Miller has raised 300,000 pounds ($385,000) in a week through crowd-funding for a campaign to support tactical voting in Britain's June 8 general election.
Her group, Best for Britain, says it will fund candidates from any party who promise to keep "all options open" for Britain's exit from the European Union and are willing to vote against a bad deal.
Miller, 51, backed the losing "remain" side in last year's EU membership referendum, but the group says it is not trying to overturn the result — just to ensure that Britain gets the best possible future relationship with the bloc.
British Prime Minister Theresa May called an early election last week, urging voters to give her Conservative party a big majority to strengthen her hand in EU exit negotiations.

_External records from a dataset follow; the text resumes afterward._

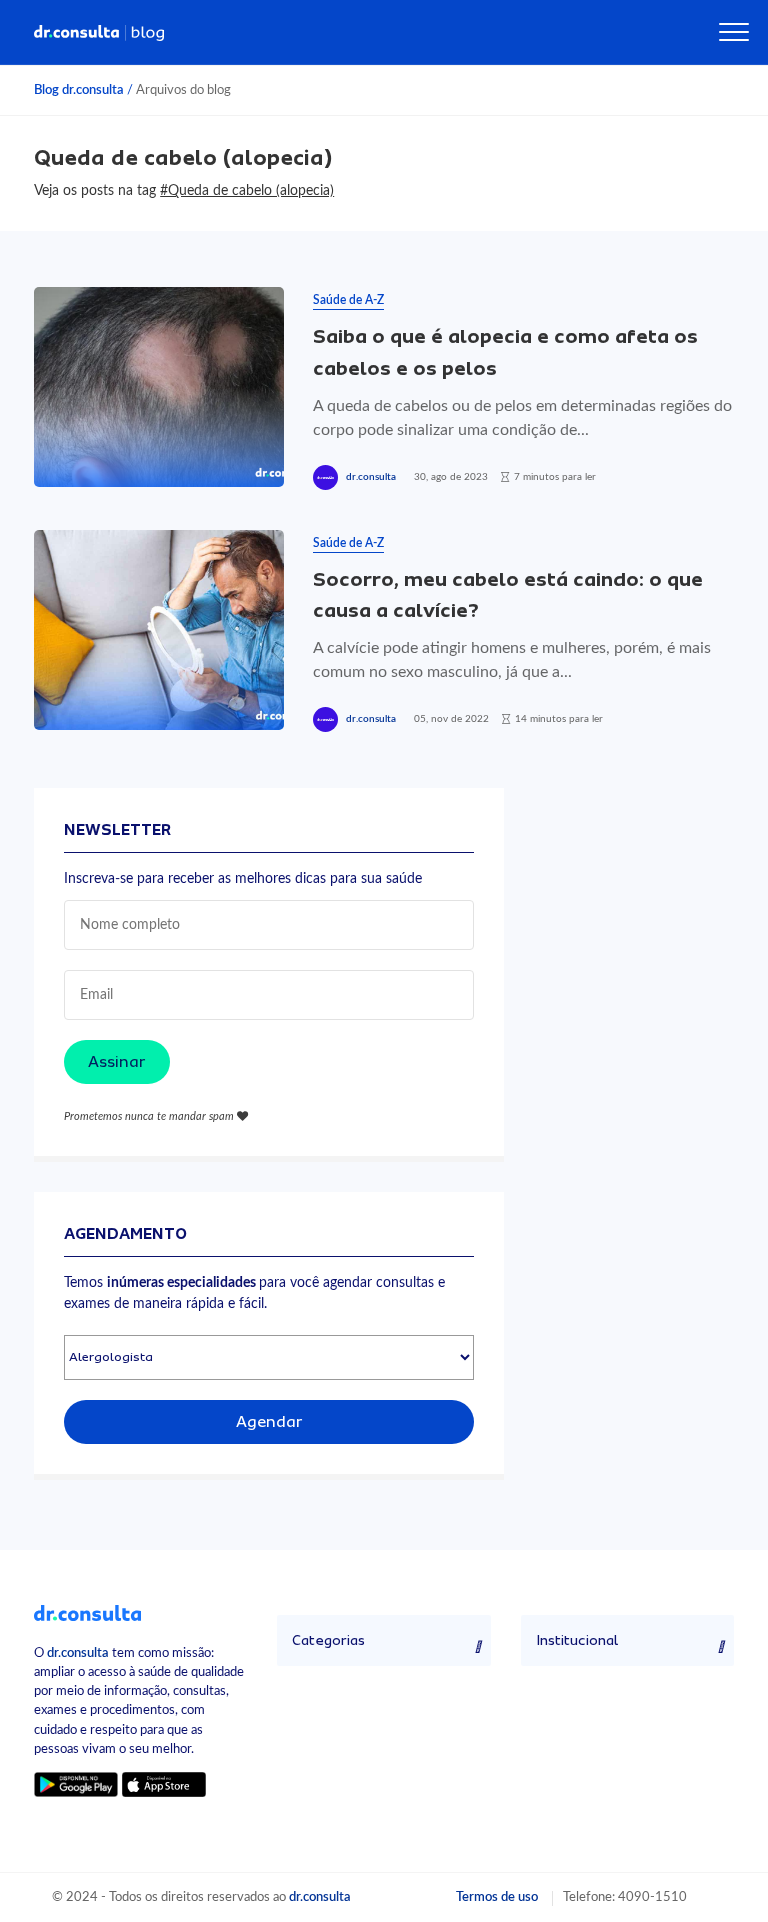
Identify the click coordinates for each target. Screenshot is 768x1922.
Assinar (117, 1062)
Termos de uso (497, 1897)
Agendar (269, 1422)
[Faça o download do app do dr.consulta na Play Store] (75, 1784)
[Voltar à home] (87, 1612)
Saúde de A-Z (348, 300)
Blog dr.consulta (79, 90)
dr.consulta (371, 477)
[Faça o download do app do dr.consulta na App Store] (164, 1784)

All 650 seats in Parliament are now up for re-election. The Conservatives are hoping to increase their 330 seat tally — and the main opposition Labour Party is battling to hang onto its current 229 seats.
Supporters of the EU fear May's insistence that Britain must leave the bloc's single market in order to control the country's immigration will severely damage the British economy.
Miller, a financial entrepreneur, was the lead plaintiff in a Supreme Court case demanding that May's government get parliamentary approval before triggering Brexit. The court agreed that May needed Parliament's approval — which was granted in March.
The court case made Miller one of the best-known foes of Brexit, and brought her online abuse and harassment. A 50-year-old aristocrat, Rhodri Colwyn Philipps, has been charged with making racially aggravated threats against the Guyana-born Miller.
"The abuse hasn't died down," Miller said. "Several people have tried to destroy me in every way — my reputation, my safety, whatever."
"But at the same time I have a huge sense of responsibility" to those who supported her campaign, she said. "I have decided to embrace the idea that people think I have something to offer."